Benoît Berthelot, auteur du livre "Le Monde selon Amazon"à franceinfo
En 2020, AWS a ainsi rapporté 13,531 milliards de dollars (11,24 milliards d'euros) de bénéfices à Amazon, soit 63% des bénéfices réalisés cette année-là par l'entreprise. L'entreprise développe d'ailleurs des trésors d'ingéniosité pour minimiser la part d'impôts sur ces revenus reversée au fisc. "AWS n'a pas de siège en France. Ses salariés travaillent pour la 'région France', mais la domiciliation européenne de l'entreprise se situe au Luxembourg", où le taux de prélèvement est très faible, comme le rappelle L'Obs (article réservé aux abonnés).
Une forte croissance qui n'est pas près de s'arrêter. Dans une tribune publiée en novembre dans Le Monde, deux professeurs spécialistes du sujet relevaient que "la multiplication de réseaux de partenaires et de programmes pour étudiants ont mis sur le marché bien plus d'ingénieurs familiers de la technologie AWS que de ses concurrentes (...).

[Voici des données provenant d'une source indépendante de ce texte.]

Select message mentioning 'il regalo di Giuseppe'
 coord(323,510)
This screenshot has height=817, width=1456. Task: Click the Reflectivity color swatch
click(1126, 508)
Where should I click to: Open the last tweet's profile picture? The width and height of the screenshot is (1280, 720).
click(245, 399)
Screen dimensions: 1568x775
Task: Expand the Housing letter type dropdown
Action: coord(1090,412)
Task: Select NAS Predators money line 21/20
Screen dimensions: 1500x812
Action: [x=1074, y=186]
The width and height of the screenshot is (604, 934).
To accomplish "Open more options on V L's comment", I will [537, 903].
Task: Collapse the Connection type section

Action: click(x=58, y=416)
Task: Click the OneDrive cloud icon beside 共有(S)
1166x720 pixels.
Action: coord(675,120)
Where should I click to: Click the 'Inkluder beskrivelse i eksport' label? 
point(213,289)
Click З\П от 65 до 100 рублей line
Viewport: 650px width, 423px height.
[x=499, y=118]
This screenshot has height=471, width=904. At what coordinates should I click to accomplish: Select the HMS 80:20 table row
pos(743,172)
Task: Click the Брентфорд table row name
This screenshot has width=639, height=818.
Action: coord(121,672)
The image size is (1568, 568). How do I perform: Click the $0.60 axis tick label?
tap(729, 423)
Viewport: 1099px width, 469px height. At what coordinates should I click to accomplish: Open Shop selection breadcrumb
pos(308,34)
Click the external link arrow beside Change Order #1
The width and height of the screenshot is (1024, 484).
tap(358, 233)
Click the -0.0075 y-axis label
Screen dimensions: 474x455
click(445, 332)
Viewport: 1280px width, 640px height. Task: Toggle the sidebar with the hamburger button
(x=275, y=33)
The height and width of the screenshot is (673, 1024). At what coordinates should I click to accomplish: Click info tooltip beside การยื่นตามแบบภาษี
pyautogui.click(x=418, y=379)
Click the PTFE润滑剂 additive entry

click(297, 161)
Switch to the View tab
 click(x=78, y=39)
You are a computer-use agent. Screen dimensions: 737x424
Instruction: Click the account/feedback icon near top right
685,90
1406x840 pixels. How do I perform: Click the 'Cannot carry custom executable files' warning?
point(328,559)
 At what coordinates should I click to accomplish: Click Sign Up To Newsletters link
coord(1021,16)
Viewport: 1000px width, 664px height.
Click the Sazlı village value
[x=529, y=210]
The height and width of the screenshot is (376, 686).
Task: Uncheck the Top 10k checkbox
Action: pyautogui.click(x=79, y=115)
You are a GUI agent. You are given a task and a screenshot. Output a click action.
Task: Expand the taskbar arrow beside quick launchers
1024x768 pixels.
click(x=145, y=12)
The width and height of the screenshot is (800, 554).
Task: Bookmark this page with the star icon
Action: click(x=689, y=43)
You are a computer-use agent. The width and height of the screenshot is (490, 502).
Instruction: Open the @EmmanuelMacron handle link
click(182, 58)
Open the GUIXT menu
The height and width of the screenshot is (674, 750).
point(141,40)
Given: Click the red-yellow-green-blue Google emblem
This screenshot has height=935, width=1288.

Plusieurs entreprises ont ainsi benoîtement avoué [au Congrès américain] avoir choisi AWS parce qu'on trouvait facilement des ingénieurs qui maîtrisent AWS".
4Son patron a été considéré comme "l'ombre" de Jeff Bezos
Signe de l'importance prise par les activités de cloud computing d'Amazon, c'est le patron et fondateur d'AWS, Andy Jassy, qui a été choisi par Jeff Bezos pour lui succéder à la tête de l'ensemble des activités du groupe au troisième trimestre 2021. "Andy est bien connu au sein de l'entreprise et il est chez Amazon depuis presque aussi longtemps que moi. Il sera un leader exceptionnel et il a toute ma confiance", a écrit le milliardaire dans un courriel adressé aux salariés de l'entreprise.
De quatre ans le cadet de Jeff Bezos, Andy Jassy a rejoint Amazon en 1997, lorsque l'entreprise se concentrait sur la vente et l'achat de livres. Après avoir été responsable du marketing puis de la musique, il est officiellement devenu au début de l'année 2002 "l'ombre" de son patron durant 18 mois.
"J'étais un peu comme son directeur de cabinet", expliquait l'intéressé en juin 2019 sur la scène du campus parisien de start-up Station F. "On passait tout notre temps ensemble, et on échangeait à la fin de la semaine sur les pistes qu'il fallait approfondir ou non. Pour lui, c'était un moyen d'élargir ses perspectives : j'étais dans la boîte depuis cinq ans et je connaissais bien les personnes avec qui il avait à travailler. Pour moi, c'était un moyen de découvrir des divisions de l'entreprise que je ne connaissais pas."
"Il était présent dès 2003 lors des réunions qui ont mené à la création d'AWS, avant d'en prendre la tête", ajoute Benoît Berthelot, qui décrit Andy Jassy comme une personne "en tout point semblable à son modèle, compatible à 100% avec la vision de l'entreprise de Jeff Bezos, même si son profil est peut-être un peu plus rond et plus diplomate" que celui de son prédécesseur.
Sa fortune, sans être comparable à celle de son actuel patron, reste en tout cas confortable : en novembre 2020, elle était estimée à 383 millions de dollars (318 millions d'euros), notamment grâce aux nombreuses actions Amazon qu'Andy Jassy détient.